Corrective colony regimes are categorized as very strict/special, strict, general, and open. The detachment (отря́д or otryad) is the basic unit of the prison. When not in the detachment, prisoners are required to participate in penal labour, which is in the form of work brigades in colony production zones where prisoners earn a wage of which most is paid to the colony for their upkeep.

== History ==

A map of incarceration rates by country

In 2011, under the presidency of Dimitri Medvedev the reform of criminal law was implemented which reduced minimal prison terms for significant number of crimes to two months.

In 2013 the Pussy Riot activist Nadezhda Tolokonnikova wrote a public letter which drew international attention to prison conditions in Russia. Ilya Shablinsky, a member of the presidential human-rights council who audited her prison, found conditions close to those of "slave labour". Auditors found women prisoners working 14 hours a day with one day off a month.

Prisons were divided into the "red" (run by prison authorities) and the "black" (administered by inmates). According to The Economist (2013) change would demand a deeper reform of the police and the courts.

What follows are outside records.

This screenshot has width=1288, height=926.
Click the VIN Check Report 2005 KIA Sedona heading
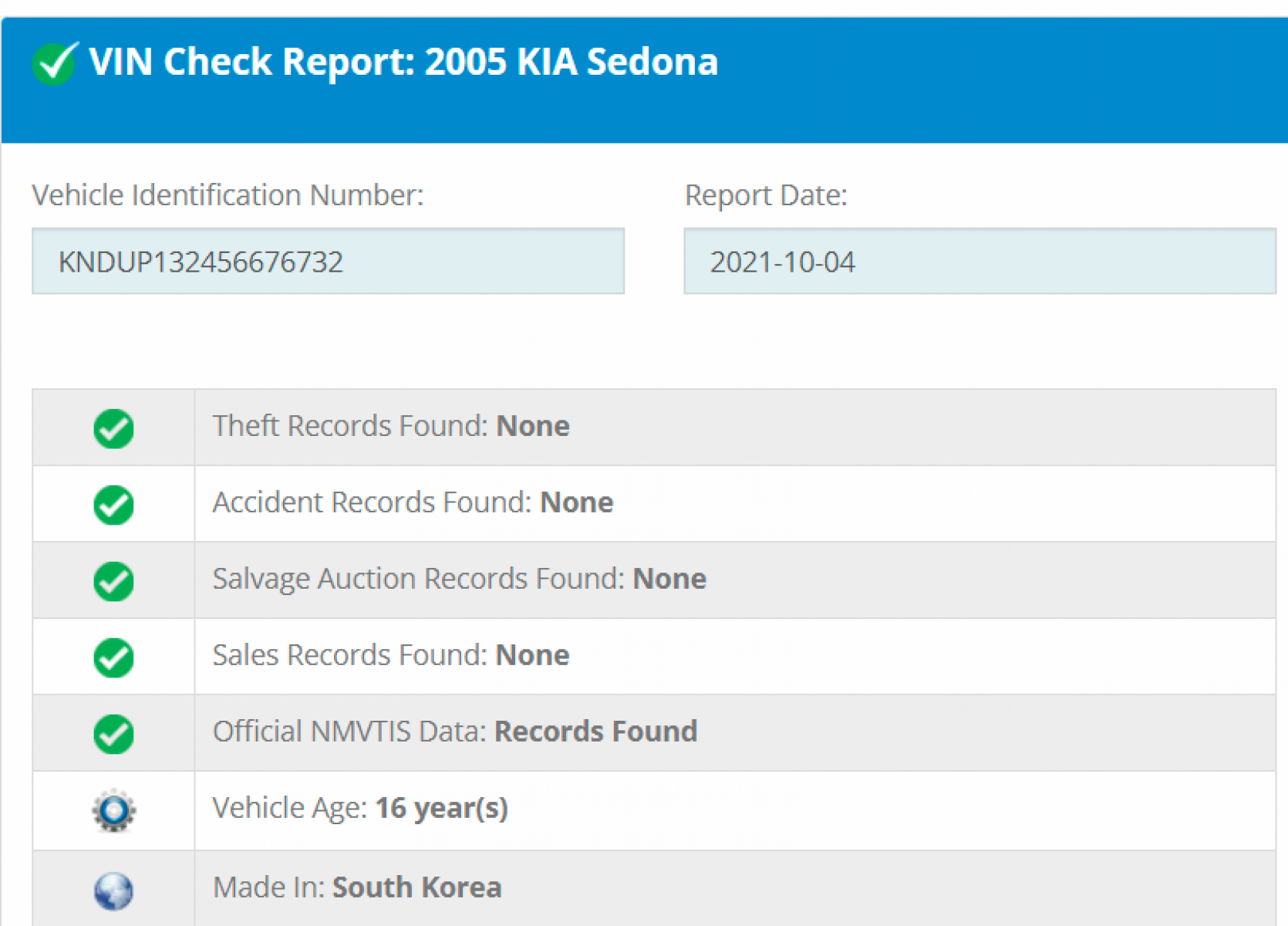point(403,62)
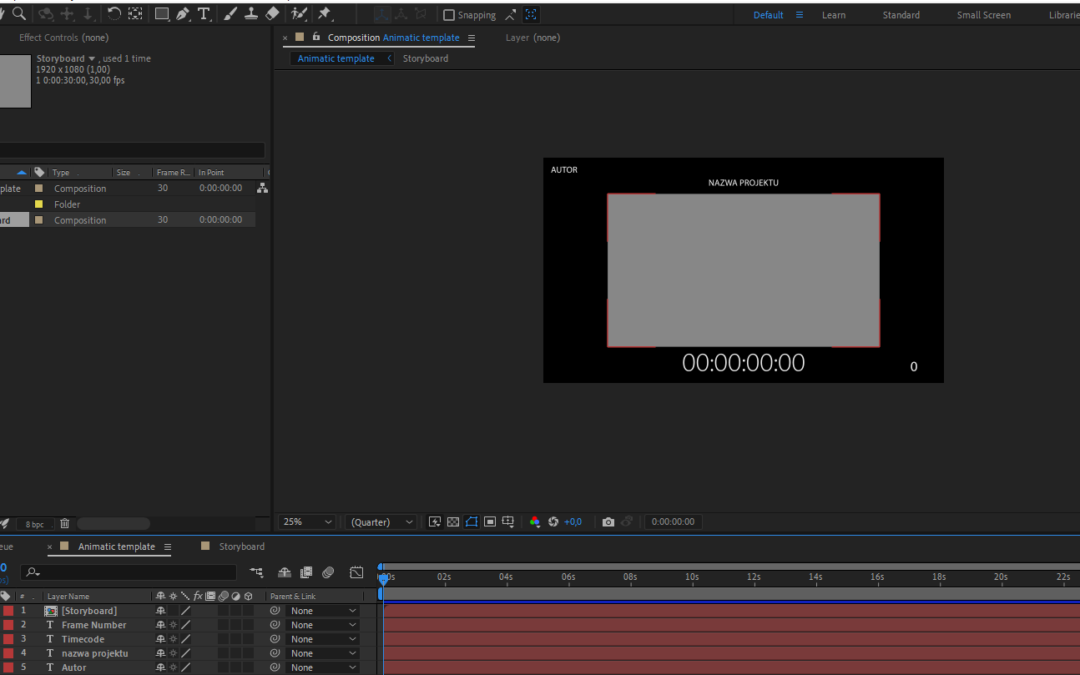This screenshot has width=1080, height=675.
Task: Click the Storyboard breadcrumb in the viewer
Action: [x=425, y=59]
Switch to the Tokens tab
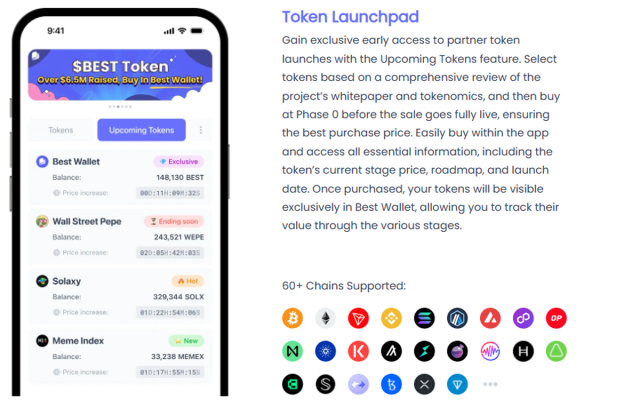This screenshot has height=400, width=640. 61,130
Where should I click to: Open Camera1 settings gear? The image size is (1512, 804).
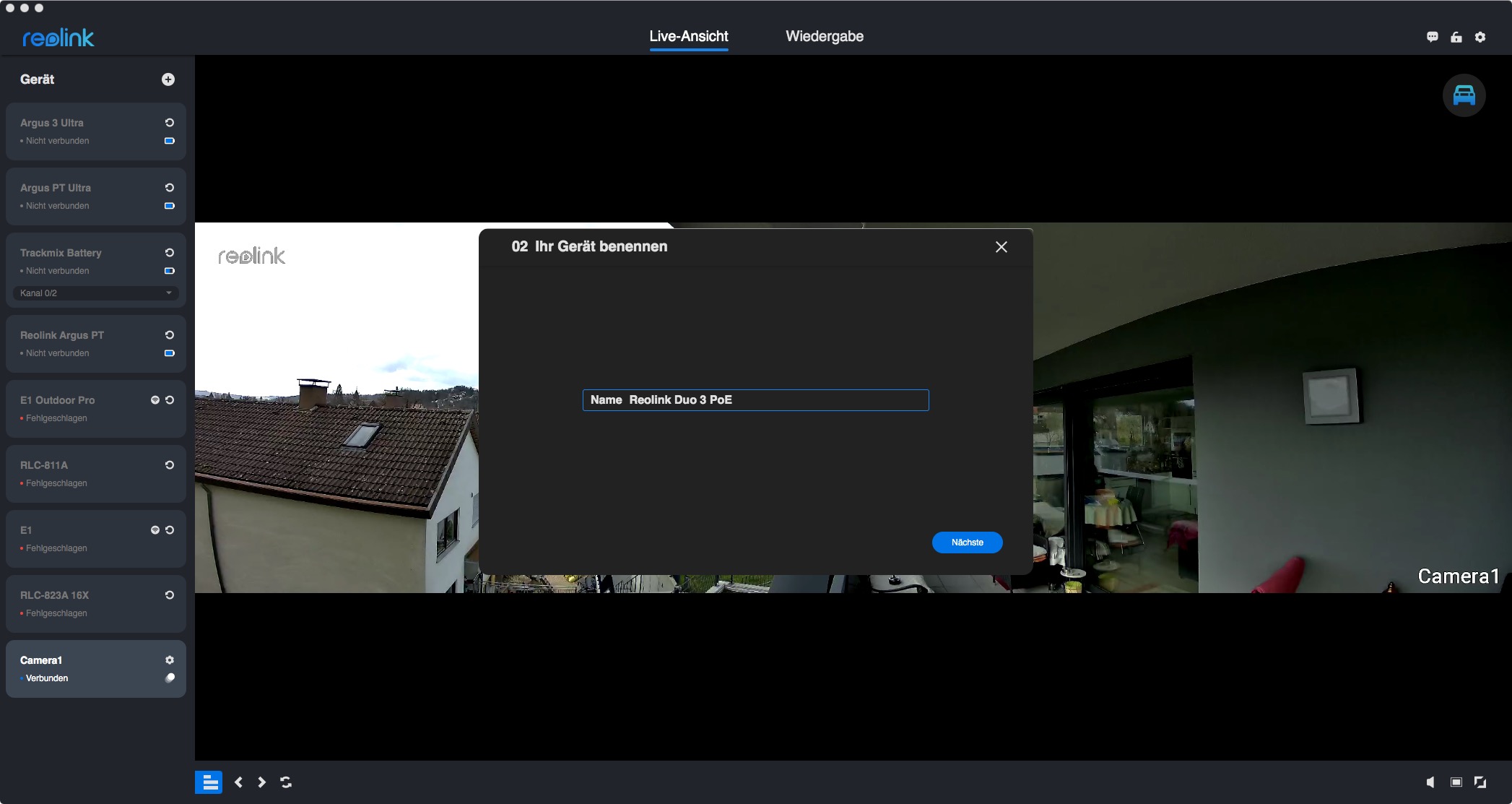[x=170, y=660]
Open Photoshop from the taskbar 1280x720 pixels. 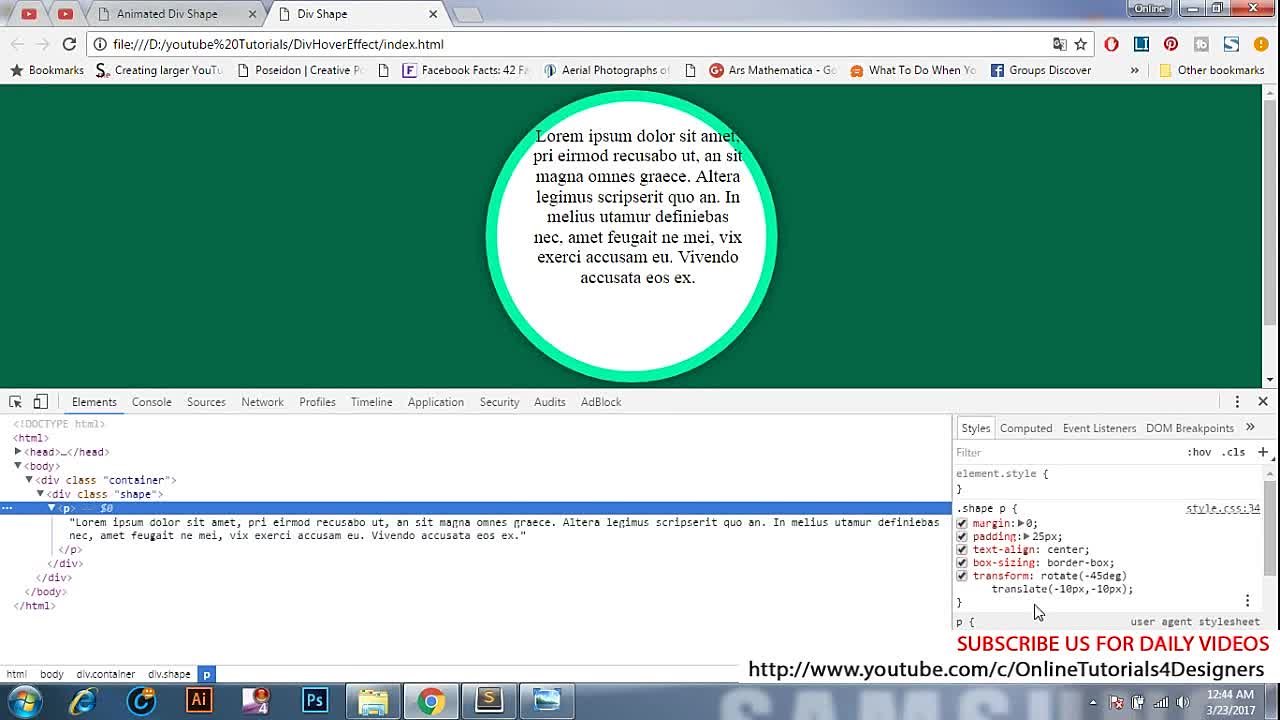tap(315, 700)
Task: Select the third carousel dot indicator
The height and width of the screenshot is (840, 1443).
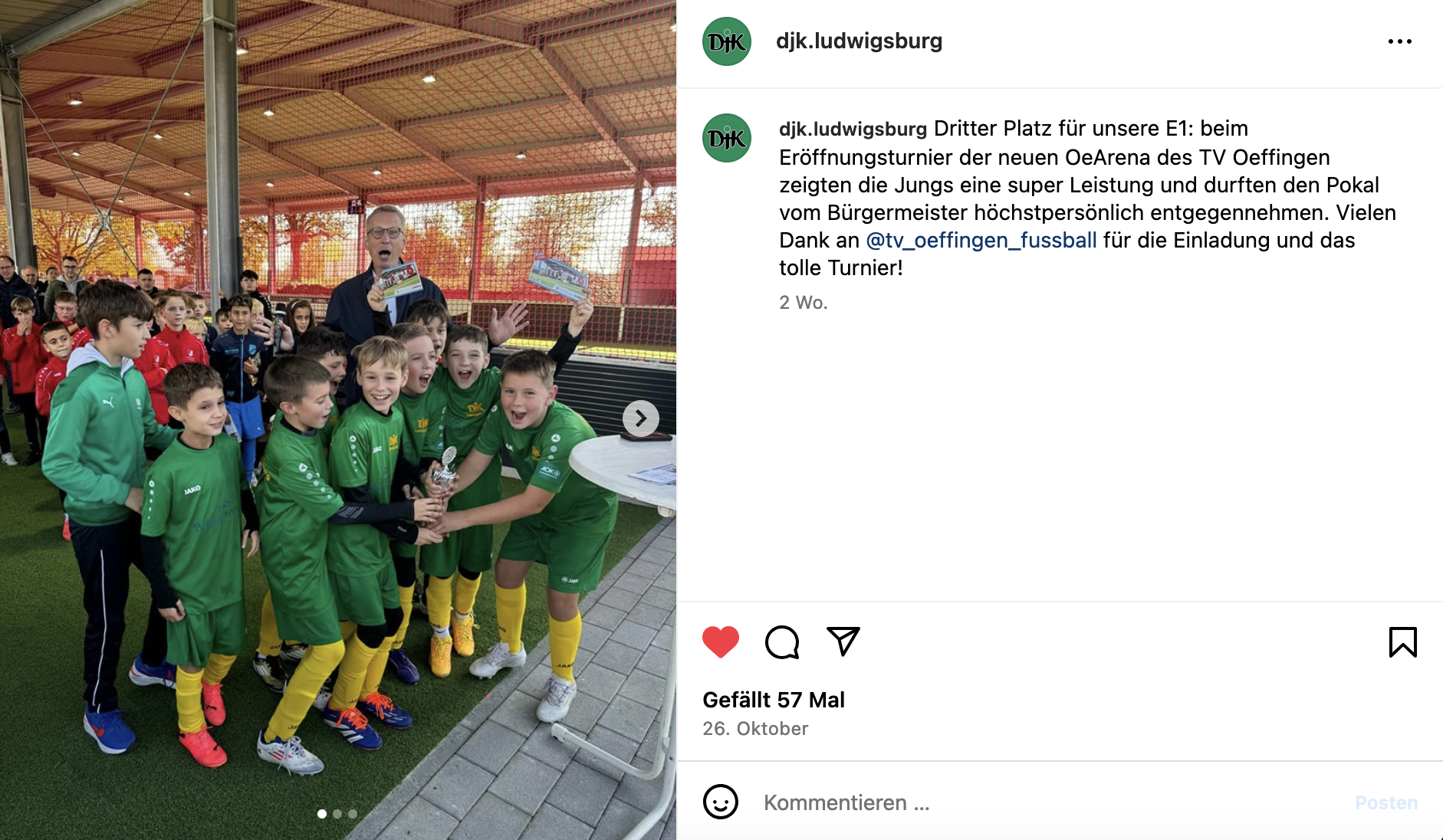Action: point(353,814)
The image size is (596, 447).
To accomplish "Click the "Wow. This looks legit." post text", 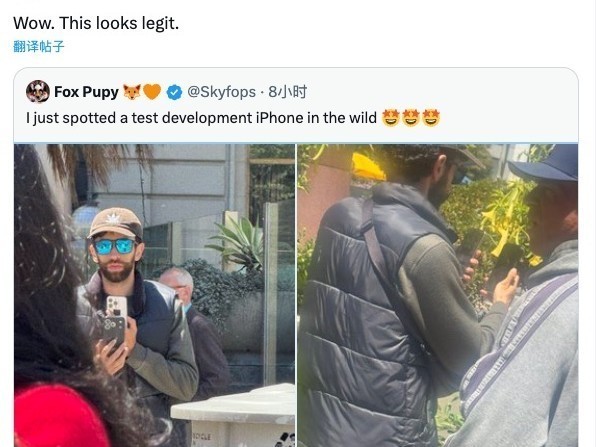I will (x=96, y=24).
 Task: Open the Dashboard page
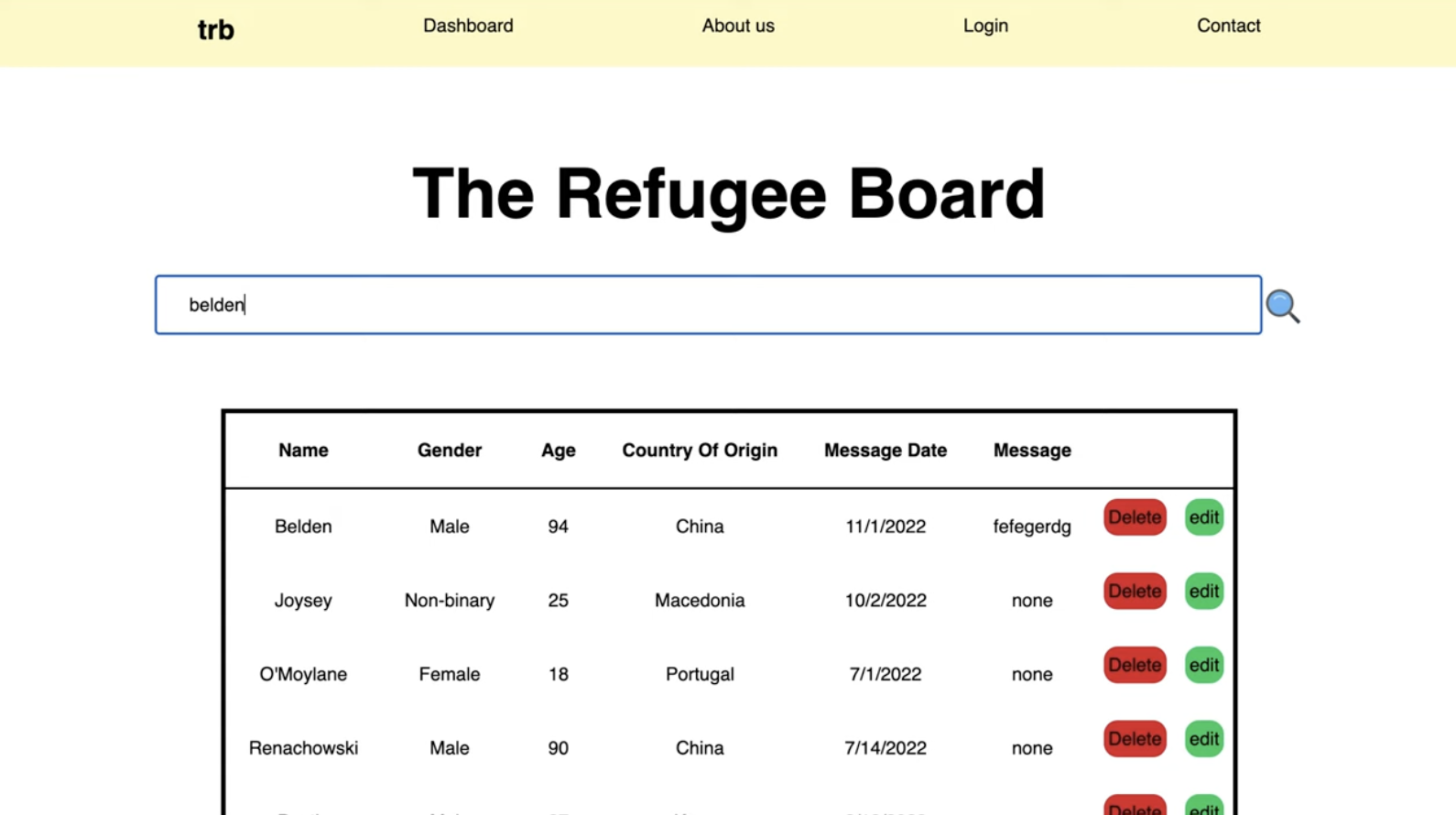click(468, 26)
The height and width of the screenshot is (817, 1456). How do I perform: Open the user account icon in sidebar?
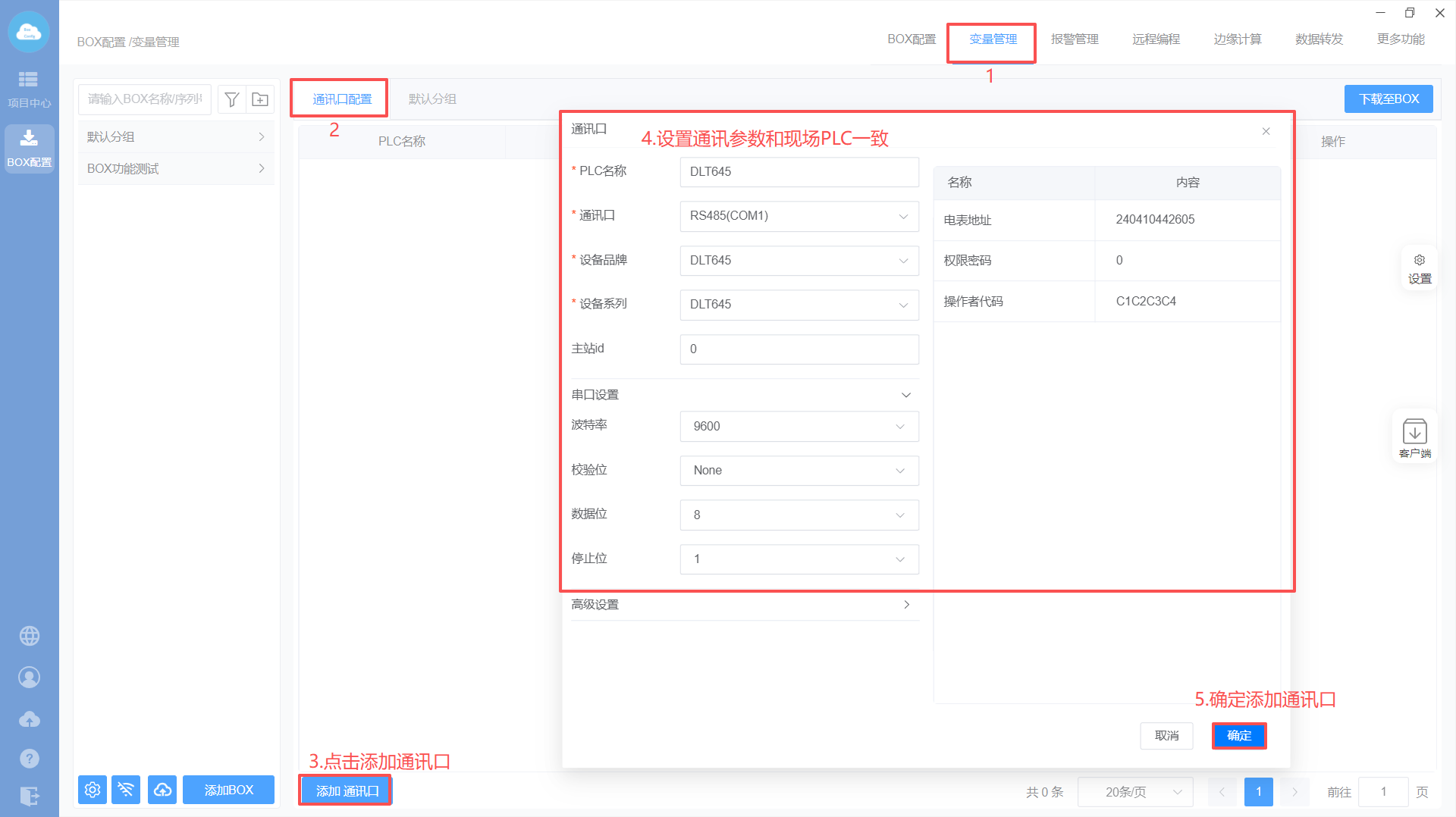pos(30,677)
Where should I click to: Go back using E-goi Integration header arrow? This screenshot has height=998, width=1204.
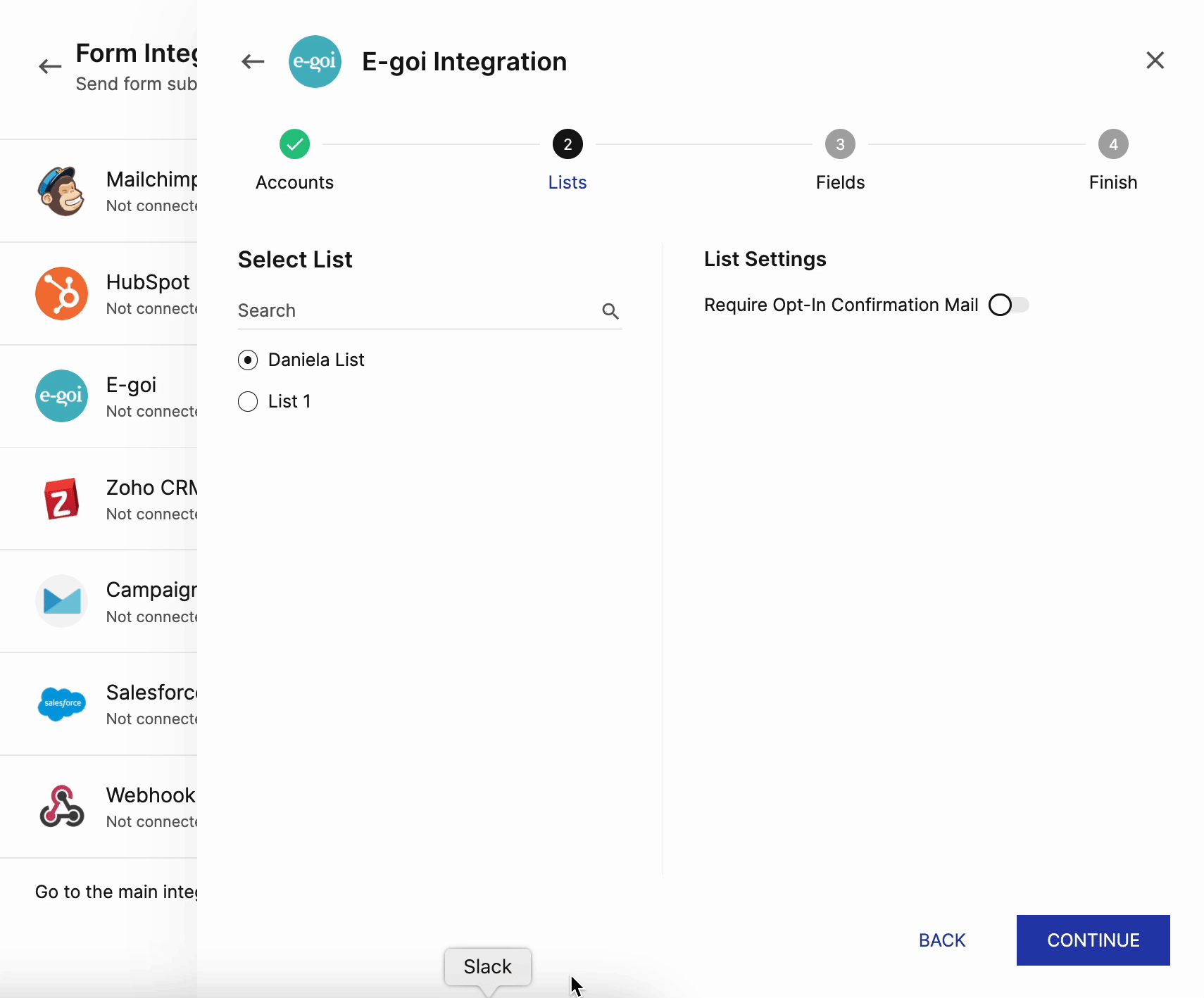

During the Russian invasion of Ukraine that began in 2022, Russia has recruited substantial numbers of convicts from its prisons into Russian penal military units, both through the Wagner Group and through official government units like Storm-Z and Storm-V.

==List of prisons==

=== Pre-trial detention centers ===
- Butyrka Prison, Moscow
- Matrosskaya Tishina, Moscow
- Kresty Prison, Saint Petersburg
- Kresty-2 Prison, Saint Petersburg
- Oryol Prison, Oryol, Oryol Oblast
- Lefortovo Prison, Moscow
- SIZO-2, Taganrog

=== Former political prisons ===
- Lubyanka Building, Moscow
- Bolshoy Dom, Saint Petersburg
- Solovetsky Monastery, Solovetsky Islands, White Sea
- Taganka Prison, Moscow
- Sukhanovo Prison, Moscow

=== Corrective colonies for convicts ===
- Corrective colony No. 2, Mordovia
- Corrective colony No. 2, Vladimir Oblast
- Corrective colony No. 6, Vladimir Oblast
- FKU IK-3, Kharp, Yamalo-Nenets Autonomous Okrug
- Lgov Prison, Lgov, Kursk Oblast
- Chernokozovo detention center, Chernokozovo, Chechnya

==== Colonies for convicts sentenced to life imprisonment====

- Black Dolphin, Sol-Iletsk, Orenburg Oblast
- White Swan, Solikamsk, Perm Krai
- Polar Owl, Kharp, Yamalo-Nenets Autonomous Okrug
- Snowflake, Elban, Khabarovsk Krai
- Black Berkut, Ivdel, Sverdlovsk Oblast
- Mordovian Zone, Mordovia
- Vologda’s fiver, Lake Novozero, Vologda Oblast

=== Prisons for convicts ===
- Vladimir Central Prison, Vladimir, Vladimir Oblast

==Tuberculosis==

=== Overview ===

Tuberculosis has been an ever-present concern within the Russian prison system, and recently a new infectious threat has emerged: multi-drug-resistant tuberculosis (MDR-TB). Infectious disease researchers Nachega & Chaisson estimate that of the 10% of Russian prisoners with active TB (roughly 100,000 people), 40% of new cases are multi-drug resistant. This prevalence has alarmed public health experts, as have studies such as public health surveyors Bobrik et al.’s report that in 1997, approximately 50% of all Russian prison deaths were caused by TB. Although both MDR-TB and non-resistant TB are treatable, infectious disease experts like Paul Farmer note that the second-line drugs used in MDR-TB therapy are more expensive than the standard TB regimen, which can limit a MDR-TB patient’s access to care.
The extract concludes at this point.